Finance Ministry: Hospital Bill Can Proceed Only After Funding Issue Resolved

Latvia's Finance Ministry insists that the Clinical University Hospitals bill cannot be passed without a clear funding source, citing budget constraints and the need for compensatory measures.

Foto: Jauns.lv

The Finance Ministry (FM) has stated that the Clinical University Hospitals bill can only be moved to the final reading in the Saeima after the funding issue is resolved. The FM calls on the Health Ministry to prepare an informative report on the development directions for university hospitals and the financial impact of implementing the law, which could increase significantly.

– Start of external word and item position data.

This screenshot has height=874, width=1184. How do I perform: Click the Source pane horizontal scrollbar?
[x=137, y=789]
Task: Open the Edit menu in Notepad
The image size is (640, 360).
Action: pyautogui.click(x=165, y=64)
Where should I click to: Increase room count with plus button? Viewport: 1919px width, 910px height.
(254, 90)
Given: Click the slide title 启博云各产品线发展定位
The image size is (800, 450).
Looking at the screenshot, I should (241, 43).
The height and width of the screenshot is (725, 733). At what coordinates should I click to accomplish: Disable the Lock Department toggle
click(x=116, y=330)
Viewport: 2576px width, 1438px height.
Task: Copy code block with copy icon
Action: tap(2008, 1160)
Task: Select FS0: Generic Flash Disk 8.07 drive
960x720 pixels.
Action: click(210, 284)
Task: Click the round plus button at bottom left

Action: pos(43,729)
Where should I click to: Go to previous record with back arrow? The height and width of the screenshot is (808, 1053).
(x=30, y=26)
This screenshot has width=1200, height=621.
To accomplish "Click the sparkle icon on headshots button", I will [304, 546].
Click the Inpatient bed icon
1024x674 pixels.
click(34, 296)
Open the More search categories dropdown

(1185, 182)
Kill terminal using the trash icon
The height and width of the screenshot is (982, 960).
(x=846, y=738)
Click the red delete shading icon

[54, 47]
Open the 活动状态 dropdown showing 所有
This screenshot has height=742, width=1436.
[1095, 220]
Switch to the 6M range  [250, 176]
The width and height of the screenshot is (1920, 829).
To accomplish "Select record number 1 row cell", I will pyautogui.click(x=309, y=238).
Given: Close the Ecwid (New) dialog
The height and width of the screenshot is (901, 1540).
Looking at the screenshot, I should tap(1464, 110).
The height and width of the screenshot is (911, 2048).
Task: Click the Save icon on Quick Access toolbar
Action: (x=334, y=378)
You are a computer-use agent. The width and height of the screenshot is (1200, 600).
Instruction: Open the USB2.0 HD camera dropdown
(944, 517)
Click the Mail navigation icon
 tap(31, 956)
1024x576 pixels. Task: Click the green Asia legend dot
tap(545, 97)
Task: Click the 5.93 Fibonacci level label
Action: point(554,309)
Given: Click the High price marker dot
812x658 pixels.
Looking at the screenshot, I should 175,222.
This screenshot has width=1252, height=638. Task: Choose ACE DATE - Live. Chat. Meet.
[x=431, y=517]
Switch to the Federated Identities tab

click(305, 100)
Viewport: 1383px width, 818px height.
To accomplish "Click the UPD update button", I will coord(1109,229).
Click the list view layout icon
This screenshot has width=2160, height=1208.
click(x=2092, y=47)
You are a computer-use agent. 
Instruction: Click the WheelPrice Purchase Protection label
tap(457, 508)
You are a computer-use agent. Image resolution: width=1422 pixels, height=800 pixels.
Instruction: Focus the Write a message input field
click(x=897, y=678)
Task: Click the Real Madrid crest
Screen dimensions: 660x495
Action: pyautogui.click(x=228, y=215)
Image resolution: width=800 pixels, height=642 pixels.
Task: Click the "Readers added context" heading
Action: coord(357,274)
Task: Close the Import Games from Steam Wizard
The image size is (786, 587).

The bill's annotation forecasts fiscal impact on the state budget: €102.8 million in 2027, €106.7 million in 2028, €110.7 million in 2029, and €114.8 million in 2030. These funds are needed for readiness financing, salaries for unique specialists, research, and infrastructure maintenance.

However, the FM notes that the current fiscal space is limited. In 2027, the available fiscal space is €80.3 million, while in subsequent years it is negative: -€153.3 million in 2028, -€191.1 million in 2029, and -€883.5 million in 2030. This means additional funding is not available without compensatory measures. Given the geopolitical situation, an improvement in fiscal space is not expected soon.

The FM also reminds that several healthcare policy planning documents have already been approved, requiring significant additional funding. Additionally, the State Audit Office's review revealed inefficiencies in inpatient healthcare and suboptimal resource use. Therefore, funding for the bill's provisions must be provided within the budgets of the relevant ministries, through expenditure reviews and compensatory measures that do not negatively affect the general government budget balance.

The Saeima supported the bill in the second reading in June, which provides a new legal status and governance model for the largest university hospitals, granting them greater autonomy while maintaining state oversight. A new funding approach is also planned, including readiness financing for operations during emergencies.